Они пошли к дверям. Когда немцы увидели, что из дверей выходят вооруженные крестьяне, они, как по команде, подняли руки. Однорукий знаками велел Хельригелю остаться дома. Женщины сдернули у трех немцев винтовки с плеч. Потом загнали их в сарай. Вечером им принесли лохань с вареной картошкой в мундире. Хельригель мог бы пойти к ним и поговорить с ними. В конце концов, они просто бедолаги. А так ли это? Короче, он к ним не пошел. На другое утро ему вернули лезвия. Ради Любы он тщательно побрился. Но прошла еще одна неделя. Однорукий старался давать ему работу получше, чем остальным немцам.
А потом — он как раз возил сено — на деревенской улице показался грузовик. Однорукий вступил в разговор с молодым офицером. У офицера на глазу была черная повязка. А в кузове уже сидели три соотечественника Хельригеля. Никто на них особенно не глядел. Солдаты балагурили с женщинами, Хельригелю весело было собирать вещички, свой узелок. Однорукий не попрощался с ним. Соотечественники держались враждебно. Грузовик тронулся. Неаполь ушел в болото… Пересыльный лагерь под Молодечно поглотил его. Обращались с ним по-всякому, и он никому не рассказывал о том, что сделал.

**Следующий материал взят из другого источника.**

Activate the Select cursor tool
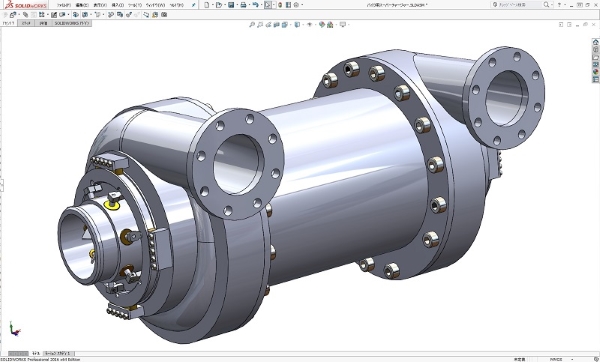This screenshot has height=362, width=600. [x=267, y=5]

Спустя еще три недели его вызвали на допрос. В знаках различия другой стороны он не разбирался. Но если судить по звездам на погонах, звание у допрашивающего было довольно высокое. Кроме этого офицера и переводчицы при допросе присутствовала еще одна особа женского пола в форме. С блокнотом и заточенными карандашами. Не слишком ли много чести для простого ефрейтора? После нескольких вопросов он понял, что допрашивать будут про один-единственный день его жизни. Допрашивающий подошел к делу без околичностей. И с оттенком насмешки. Переводчица тотчас почувствовала эту иронию в голосе начальства. «Утром второго июня вы ушли из расположения вашей части. Вместе с еще одним господином. Вы надеялись совместно припасть к мясным горшкам Латвии либо достичь спасительных берегов Швеции. Попавший к вам в руки младший лейтенант авиации должен был играть специально предназначенную для него роль заложника. Как нам кажется, вы были против этой специальной роли. Почему вы были против? По какой причине? Расскажите нам. Во всех подробностях. С самого начала…» При таком сугубом дружелюбии, подумал пленный, надо держать ухо востро.